AIM OF THE TASK: Please copy the last part of the entries exactly: the line that has "Task: Click the Annotations" and every line up to and including the end, nothing more.

GIVEN RECORDS:

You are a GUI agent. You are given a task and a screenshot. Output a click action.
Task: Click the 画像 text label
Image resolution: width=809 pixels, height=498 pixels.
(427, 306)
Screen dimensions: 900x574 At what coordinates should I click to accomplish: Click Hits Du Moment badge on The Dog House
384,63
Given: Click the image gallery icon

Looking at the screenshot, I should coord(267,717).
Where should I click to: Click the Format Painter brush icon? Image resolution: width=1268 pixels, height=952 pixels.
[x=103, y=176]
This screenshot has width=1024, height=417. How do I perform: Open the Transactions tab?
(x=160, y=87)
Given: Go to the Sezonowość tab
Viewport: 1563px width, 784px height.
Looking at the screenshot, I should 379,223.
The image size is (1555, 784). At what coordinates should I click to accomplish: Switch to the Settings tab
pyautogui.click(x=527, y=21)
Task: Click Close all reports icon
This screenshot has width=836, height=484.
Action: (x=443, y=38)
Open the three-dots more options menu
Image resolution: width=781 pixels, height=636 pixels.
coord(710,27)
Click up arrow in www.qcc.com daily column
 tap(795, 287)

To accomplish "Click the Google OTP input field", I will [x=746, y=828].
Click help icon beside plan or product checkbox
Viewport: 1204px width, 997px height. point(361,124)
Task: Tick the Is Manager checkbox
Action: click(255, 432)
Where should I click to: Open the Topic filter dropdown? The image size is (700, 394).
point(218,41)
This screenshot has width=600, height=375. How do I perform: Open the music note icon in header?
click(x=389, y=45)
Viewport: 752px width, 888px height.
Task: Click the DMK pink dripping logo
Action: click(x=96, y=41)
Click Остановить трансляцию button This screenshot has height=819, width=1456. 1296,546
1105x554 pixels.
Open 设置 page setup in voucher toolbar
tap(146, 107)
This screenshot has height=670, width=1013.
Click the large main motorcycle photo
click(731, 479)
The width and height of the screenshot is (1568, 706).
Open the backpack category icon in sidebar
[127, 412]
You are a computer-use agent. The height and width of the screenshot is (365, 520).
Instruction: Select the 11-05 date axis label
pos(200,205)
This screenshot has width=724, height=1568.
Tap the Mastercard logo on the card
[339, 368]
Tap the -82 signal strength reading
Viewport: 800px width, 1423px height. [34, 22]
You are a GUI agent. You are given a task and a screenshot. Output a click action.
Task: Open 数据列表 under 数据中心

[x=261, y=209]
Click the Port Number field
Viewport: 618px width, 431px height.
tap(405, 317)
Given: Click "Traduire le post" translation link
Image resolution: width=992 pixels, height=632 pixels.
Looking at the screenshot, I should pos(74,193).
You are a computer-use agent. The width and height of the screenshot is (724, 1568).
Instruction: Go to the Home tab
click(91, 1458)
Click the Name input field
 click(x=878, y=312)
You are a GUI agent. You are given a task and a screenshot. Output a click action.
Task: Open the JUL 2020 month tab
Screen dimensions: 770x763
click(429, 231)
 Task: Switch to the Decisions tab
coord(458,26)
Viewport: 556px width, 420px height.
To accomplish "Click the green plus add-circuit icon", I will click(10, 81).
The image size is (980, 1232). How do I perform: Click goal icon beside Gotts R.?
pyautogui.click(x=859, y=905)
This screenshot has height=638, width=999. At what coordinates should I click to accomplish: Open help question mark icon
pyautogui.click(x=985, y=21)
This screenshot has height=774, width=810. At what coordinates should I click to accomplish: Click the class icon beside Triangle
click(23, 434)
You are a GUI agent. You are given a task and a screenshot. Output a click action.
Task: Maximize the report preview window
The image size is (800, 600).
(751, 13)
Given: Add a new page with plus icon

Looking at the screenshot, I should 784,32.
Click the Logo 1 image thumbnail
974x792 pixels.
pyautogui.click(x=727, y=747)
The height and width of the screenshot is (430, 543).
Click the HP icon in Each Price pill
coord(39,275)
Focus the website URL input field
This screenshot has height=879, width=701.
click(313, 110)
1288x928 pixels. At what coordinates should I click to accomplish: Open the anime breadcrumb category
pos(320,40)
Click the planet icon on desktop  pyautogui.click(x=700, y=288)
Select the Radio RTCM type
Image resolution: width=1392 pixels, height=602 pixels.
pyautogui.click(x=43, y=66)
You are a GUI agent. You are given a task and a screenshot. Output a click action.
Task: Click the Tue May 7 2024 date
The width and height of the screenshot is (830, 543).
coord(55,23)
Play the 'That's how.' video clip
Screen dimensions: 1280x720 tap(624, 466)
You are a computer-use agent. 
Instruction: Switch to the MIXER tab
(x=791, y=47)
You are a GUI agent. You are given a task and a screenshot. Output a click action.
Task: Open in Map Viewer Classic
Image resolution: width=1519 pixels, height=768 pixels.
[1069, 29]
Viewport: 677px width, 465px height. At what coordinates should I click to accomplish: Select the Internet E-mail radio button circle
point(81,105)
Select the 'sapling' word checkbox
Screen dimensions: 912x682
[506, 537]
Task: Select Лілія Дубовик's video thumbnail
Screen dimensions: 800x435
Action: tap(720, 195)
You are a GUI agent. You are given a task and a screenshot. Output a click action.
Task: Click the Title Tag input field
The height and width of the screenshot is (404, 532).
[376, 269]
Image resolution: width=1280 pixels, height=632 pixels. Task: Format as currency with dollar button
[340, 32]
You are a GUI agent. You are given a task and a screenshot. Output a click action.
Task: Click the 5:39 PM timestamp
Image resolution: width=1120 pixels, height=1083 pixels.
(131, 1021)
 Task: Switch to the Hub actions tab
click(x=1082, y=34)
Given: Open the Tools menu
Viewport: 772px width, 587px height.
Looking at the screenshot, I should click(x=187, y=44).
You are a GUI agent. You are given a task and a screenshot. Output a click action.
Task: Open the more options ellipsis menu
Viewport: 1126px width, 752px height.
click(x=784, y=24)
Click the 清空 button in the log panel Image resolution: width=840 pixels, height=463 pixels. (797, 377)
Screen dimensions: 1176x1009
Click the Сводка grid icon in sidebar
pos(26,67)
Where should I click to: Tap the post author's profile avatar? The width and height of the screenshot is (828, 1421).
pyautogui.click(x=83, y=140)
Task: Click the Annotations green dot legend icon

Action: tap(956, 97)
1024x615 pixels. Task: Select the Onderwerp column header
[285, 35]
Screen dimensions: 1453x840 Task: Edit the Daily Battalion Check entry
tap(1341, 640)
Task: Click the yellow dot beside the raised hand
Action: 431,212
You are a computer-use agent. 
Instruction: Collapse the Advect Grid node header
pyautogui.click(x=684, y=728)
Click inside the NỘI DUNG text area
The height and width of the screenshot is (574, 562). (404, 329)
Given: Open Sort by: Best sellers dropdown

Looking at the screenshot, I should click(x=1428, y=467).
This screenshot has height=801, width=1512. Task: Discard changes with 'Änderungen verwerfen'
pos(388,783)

EXPECTED OUTPUT:
Task: Click the Annotations green dot legend icon

Action: tap(956, 97)
1024x615 pixels. Task: Select the Onderwerp column header
[285, 35]
Screen dimensions: 1453x840 Task: Edit the Daily Battalion Check entry
tap(1341, 640)
Task: Click the yellow dot beside the raised hand
Action: 431,212
You are a computer-use agent. 
Instruction: Collapse the Advect Grid node header
pyautogui.click(x=684, y=728)
Click inside the NỘI DUNG text area
The height and width of the screenshot is (574, 562). (404, 329)
Given: Open Sort by: Best sellers dropdown

Looking at the screenshot, I should click(x=1428, y=467).
This screenshot has height=801, width=1512. Task: Discard changes with 'Änderungen verwerfen'
pos(388,783)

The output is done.